Ich habe es in meinem Fazit zu den digitalen Assistenten am Wochenende schon geschrieben: Meine Zweifel an Alexa bestehen in der Intention von Amazon. Und ein neues Patent bestätigt das. Amazon will Alexa anscheinend so optimieren, dass Echo-Produkte erkennen, wenn man krank ist.

Spricht man also zum Beispiel verschnupft oder mit kratziger Stimme mit Alexa, dann gibt es Vorschläge wie eine Hühnersuppe, oder man bekommt Bonbons für den Rachen vorgeschlagen, die dank Prime innerhalb einer Stunde da sind.

Alexa Krankheit Patent

Man muss anscheinend mit Alexa kommunizieren, damit die Krankheit erkannt wird, immerhin hört Alexa nicht automatisch zu und achtet neben den Hotword auch noch auf Huster. So ein Patent bedeutet nicht, dass diese Funktion bei Alexa kommen wird, aber Amazon denk zumindest darüber nach.

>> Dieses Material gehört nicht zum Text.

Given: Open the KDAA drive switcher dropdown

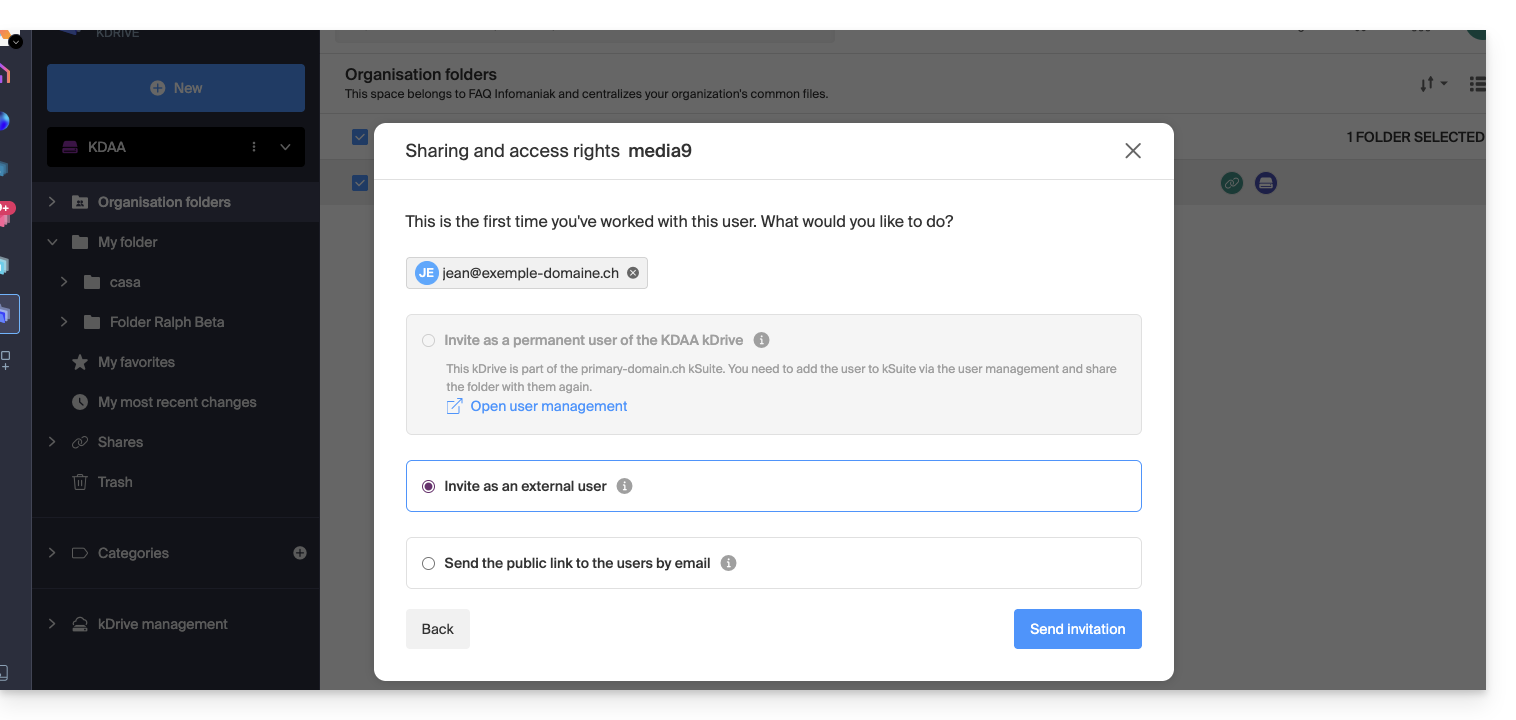Looking at the screenshot, I should 285,147.
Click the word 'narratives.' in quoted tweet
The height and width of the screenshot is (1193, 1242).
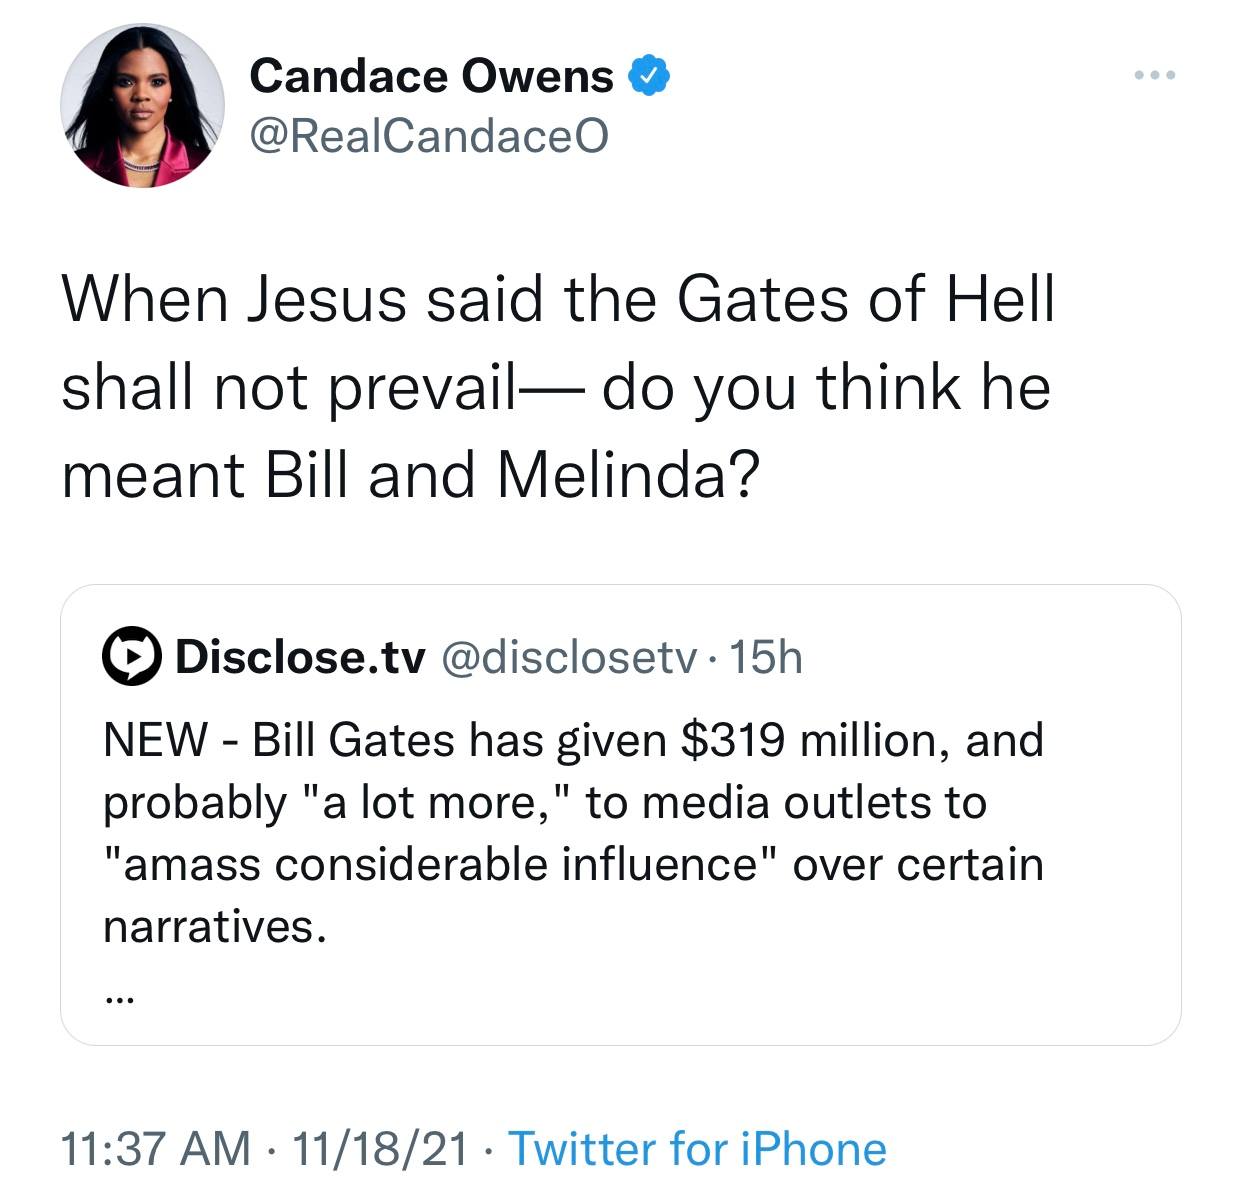coord(215,926)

Alexa: Monetarisierung wird kommen

Früher oder später wird Werbung über Gadgets wie den Echo Dot oder Google Home aber sicher kommen, immerhin verkaufen Amazon und Google die Dinger oft zum Herstellungspreis und machen damit keinen großen Profit. Während Google die Daten für seine personalisierten Profile nutzt, muss Amazon aber einen anderen Weg finden, um Geld zu verdienen. Und da man einen eigenen Online Shop hat, ist das die beste Option für das Unternehmen.

Das Patent sieht wohl auch vor, dass nicht nur Dinge wie Husten, sondern auch Stress und Depression in der Stimme erkannt werden. Ein in den eigenen vier Wänden geschwächter Nutzer scheint eine Zielgruppe für Amazon zu sein.

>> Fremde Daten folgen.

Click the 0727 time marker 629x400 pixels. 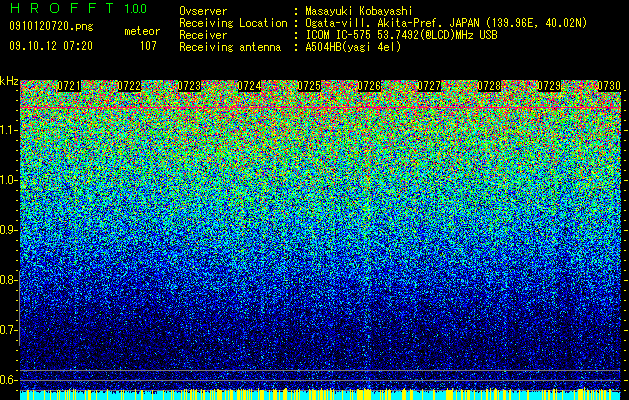(429, 86)
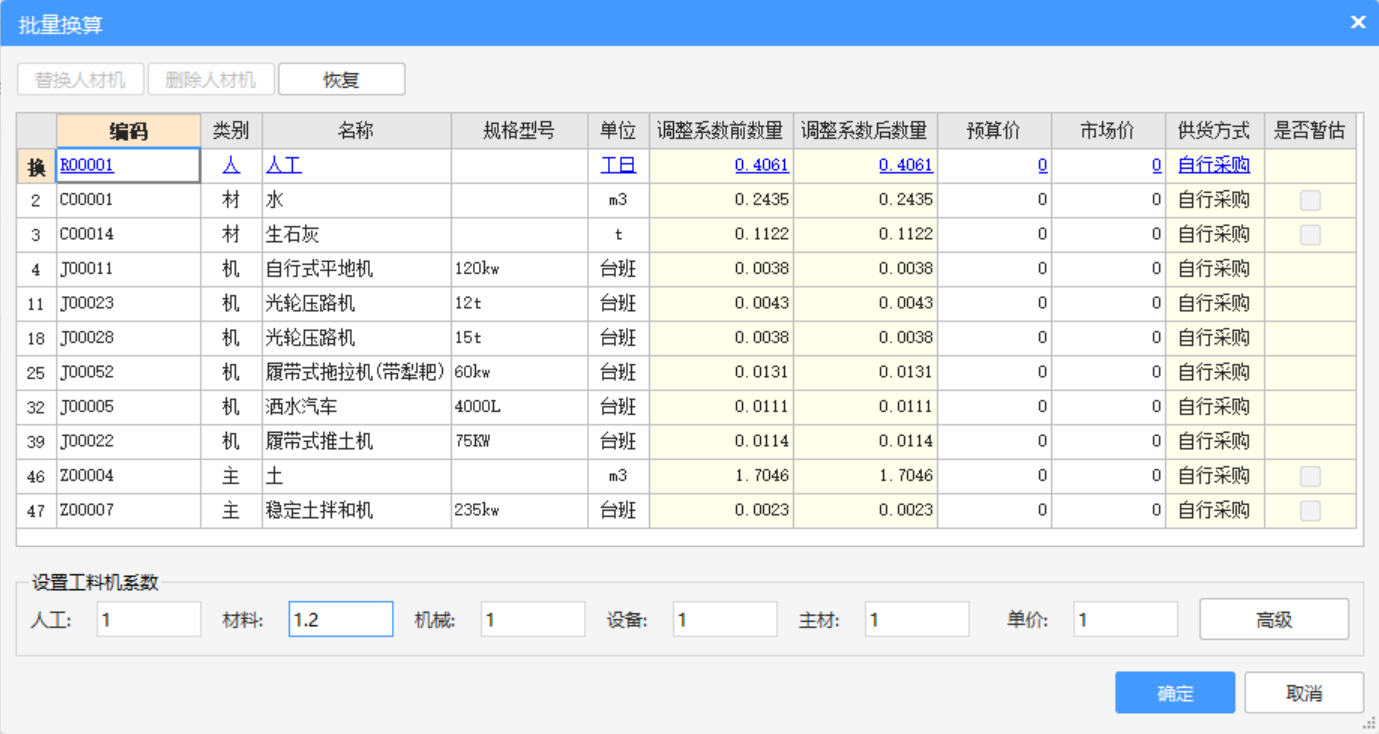This screenshot has height=734, width=1379.
Task: Click the 设备 coefficient input field
Action: tap(724, 620)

In den kommenden Monaten und Jahren werden wir uns sicher noch öfter mit solchen Veränderungen bei den Assistenten auseinander setzen müssen, da bin ich mir sicher. Aktuell steht noch das Wachstum im Fokus und das wird noch so bleiben, doch irgendwann werden die Plattformen monetarisiert. Dessen muss man sich als Benutzer natürlich auch bewusst sein.

Das Nutzerprofil von Google, welches man auf Grund von Gmail, Chrome und Co sowieso schon von mir besitzt, ist für mich persönlich eine Sache. Aber sobald mir irgendein Lautsprecher etwas verkaufen will, nur weil ich krank bin, fliegt er raus. Ich hoffe Apple wird mit Siri dann soweit sein und ein attraktives Portfolio bieten, denn denen traue ich solche Dinge nicht zu.